Midi Olympique : Le XV de France va donc partir en Afrique du Sud. Quels ont vos sentiments à ce sujet ?

Michèle Alliot-Marie : L'Afrique du Sud, je connais. Responsable des affaires étrangères au RPR, je m'y suis rendu et j'y ai rencontré MM. De Klerk, Mandela, etc. Compte tenu des efforts sud-africains pour supprimer l'apartheid et pour démocratiser la vie publique, il était nécessaire de mettre fin à l'embargo sportif. Je suis donc tout à fait favorable à cette tournée et j'ajoute pour que tout soit clair qu'il n'y a plus aucun problème politique.

Midi Olympique : Passons aux cadres techniques.

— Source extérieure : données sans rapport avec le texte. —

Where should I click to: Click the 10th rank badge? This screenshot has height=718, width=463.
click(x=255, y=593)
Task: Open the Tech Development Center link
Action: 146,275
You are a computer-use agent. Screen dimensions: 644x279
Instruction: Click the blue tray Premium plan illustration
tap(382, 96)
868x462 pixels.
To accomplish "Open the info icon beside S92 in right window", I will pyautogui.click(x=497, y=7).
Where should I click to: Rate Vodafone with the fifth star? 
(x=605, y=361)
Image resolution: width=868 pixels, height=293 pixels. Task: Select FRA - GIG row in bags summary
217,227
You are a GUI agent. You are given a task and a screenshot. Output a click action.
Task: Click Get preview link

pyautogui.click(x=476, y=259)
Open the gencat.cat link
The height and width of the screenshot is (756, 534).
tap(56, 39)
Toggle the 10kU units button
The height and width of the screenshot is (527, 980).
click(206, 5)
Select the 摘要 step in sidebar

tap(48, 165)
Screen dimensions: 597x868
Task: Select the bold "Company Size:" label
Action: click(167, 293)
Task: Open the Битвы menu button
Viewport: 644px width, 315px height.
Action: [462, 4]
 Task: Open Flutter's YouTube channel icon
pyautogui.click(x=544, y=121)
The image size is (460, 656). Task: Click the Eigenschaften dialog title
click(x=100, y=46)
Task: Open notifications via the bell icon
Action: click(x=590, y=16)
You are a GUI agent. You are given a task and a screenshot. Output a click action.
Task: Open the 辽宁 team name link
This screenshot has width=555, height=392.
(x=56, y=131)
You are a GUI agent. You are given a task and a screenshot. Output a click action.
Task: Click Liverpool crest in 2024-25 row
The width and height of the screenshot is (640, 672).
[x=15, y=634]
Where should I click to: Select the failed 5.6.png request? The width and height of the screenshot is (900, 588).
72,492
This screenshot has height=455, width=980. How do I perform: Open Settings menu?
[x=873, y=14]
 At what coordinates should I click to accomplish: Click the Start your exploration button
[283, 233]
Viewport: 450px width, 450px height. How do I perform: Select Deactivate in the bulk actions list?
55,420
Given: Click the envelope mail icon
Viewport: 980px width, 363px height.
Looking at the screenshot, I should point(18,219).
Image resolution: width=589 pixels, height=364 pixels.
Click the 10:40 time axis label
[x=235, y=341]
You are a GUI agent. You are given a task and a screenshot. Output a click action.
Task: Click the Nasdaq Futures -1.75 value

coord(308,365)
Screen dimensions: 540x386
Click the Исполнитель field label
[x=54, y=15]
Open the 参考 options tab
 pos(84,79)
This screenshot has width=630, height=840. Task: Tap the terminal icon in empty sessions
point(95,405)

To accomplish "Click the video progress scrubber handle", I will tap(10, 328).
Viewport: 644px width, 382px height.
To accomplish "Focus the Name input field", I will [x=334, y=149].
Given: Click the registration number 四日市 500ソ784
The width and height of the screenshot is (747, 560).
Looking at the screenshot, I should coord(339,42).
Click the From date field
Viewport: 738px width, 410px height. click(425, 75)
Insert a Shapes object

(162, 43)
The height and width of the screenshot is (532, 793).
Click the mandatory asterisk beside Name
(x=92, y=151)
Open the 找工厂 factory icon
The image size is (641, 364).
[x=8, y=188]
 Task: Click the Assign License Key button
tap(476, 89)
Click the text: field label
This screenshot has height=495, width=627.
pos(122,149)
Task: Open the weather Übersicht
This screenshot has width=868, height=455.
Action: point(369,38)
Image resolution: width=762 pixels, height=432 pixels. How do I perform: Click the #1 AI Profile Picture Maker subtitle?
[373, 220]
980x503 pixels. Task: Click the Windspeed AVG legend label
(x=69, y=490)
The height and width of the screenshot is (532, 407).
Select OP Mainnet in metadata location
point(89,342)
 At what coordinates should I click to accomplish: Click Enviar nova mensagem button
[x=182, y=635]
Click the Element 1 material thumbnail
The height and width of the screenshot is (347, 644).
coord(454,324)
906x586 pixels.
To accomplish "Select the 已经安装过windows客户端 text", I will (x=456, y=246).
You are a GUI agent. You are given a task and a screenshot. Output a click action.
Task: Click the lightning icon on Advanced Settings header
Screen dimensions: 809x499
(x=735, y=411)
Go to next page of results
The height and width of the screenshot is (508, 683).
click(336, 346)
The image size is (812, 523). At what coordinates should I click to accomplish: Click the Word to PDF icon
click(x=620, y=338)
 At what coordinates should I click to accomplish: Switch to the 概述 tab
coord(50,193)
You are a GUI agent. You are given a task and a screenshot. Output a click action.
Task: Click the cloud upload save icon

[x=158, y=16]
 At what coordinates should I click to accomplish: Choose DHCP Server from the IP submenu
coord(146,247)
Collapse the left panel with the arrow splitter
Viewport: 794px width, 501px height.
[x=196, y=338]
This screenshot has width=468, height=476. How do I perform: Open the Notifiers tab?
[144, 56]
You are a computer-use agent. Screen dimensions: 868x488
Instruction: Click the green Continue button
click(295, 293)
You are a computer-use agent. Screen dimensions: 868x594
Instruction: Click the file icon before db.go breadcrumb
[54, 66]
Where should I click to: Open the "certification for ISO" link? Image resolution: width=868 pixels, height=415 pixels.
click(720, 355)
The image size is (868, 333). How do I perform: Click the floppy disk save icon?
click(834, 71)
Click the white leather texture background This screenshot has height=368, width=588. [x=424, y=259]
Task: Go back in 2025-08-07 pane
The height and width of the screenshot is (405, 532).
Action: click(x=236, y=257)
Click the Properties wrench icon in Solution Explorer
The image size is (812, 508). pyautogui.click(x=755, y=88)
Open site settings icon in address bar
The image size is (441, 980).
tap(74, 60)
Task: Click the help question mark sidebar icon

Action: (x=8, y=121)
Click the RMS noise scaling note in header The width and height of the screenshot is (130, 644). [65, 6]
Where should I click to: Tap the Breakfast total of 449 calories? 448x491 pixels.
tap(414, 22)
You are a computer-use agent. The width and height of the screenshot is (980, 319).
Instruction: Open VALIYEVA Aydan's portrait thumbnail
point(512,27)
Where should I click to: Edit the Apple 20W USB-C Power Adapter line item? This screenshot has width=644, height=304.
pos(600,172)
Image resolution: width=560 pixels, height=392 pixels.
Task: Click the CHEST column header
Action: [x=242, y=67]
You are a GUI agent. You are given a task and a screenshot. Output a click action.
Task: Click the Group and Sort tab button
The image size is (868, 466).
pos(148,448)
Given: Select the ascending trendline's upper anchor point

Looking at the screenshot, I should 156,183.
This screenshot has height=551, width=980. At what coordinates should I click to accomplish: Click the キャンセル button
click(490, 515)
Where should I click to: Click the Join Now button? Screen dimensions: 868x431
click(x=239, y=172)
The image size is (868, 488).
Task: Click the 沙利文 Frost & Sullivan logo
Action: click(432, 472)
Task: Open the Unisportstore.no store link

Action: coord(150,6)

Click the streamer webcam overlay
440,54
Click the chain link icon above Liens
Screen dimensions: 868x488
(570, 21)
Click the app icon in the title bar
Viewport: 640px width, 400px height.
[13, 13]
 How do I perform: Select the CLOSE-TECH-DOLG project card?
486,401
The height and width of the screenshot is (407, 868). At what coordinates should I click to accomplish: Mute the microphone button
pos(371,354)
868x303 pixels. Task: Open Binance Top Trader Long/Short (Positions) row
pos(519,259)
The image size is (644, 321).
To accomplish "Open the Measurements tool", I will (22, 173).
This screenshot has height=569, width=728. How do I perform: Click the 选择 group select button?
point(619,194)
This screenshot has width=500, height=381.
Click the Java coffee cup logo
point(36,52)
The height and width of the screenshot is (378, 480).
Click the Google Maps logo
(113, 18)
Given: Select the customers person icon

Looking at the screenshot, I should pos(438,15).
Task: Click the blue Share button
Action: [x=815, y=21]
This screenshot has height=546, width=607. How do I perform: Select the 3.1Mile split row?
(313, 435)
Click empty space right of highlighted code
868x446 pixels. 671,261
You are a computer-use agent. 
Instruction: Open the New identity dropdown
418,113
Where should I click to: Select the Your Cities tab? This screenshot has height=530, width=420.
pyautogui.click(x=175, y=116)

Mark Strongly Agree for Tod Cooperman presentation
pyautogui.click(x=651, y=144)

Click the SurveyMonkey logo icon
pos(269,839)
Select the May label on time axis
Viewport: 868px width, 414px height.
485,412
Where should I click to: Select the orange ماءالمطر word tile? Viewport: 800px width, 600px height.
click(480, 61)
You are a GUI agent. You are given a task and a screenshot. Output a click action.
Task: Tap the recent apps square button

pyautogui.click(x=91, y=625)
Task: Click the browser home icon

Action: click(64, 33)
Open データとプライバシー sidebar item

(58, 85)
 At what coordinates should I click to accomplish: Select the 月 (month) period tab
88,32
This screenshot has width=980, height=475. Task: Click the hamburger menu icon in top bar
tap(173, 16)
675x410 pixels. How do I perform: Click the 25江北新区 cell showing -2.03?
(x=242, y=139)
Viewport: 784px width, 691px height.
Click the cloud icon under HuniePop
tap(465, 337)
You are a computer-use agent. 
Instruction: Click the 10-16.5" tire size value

La tendance était déjà au désengagement de l'État. Allez-vous la poursuivre ?

Michèle Alliot-Marie : J'ai lancé un programme de réduction des cadres techniques sur trois ans. J'étais favorable à ce genre de missions mais pas à la dérive qui s'est produite et que reconnaissent volontiers certains présidents de fédérations. Lesquels admettent donc qu'on leur en enlève mais avec une programmation. Le problème sera de remplacer les cadres du ministère par ceux des fédérations et d'adopter une politique plus concertée qu'auparavant.

Midi Olympique : Il s'agit là de désengagement de l'État sur un concept de partenariat. Mais quel sera alors selon vous le rôle de votre ministère par rapport aux fédérations ?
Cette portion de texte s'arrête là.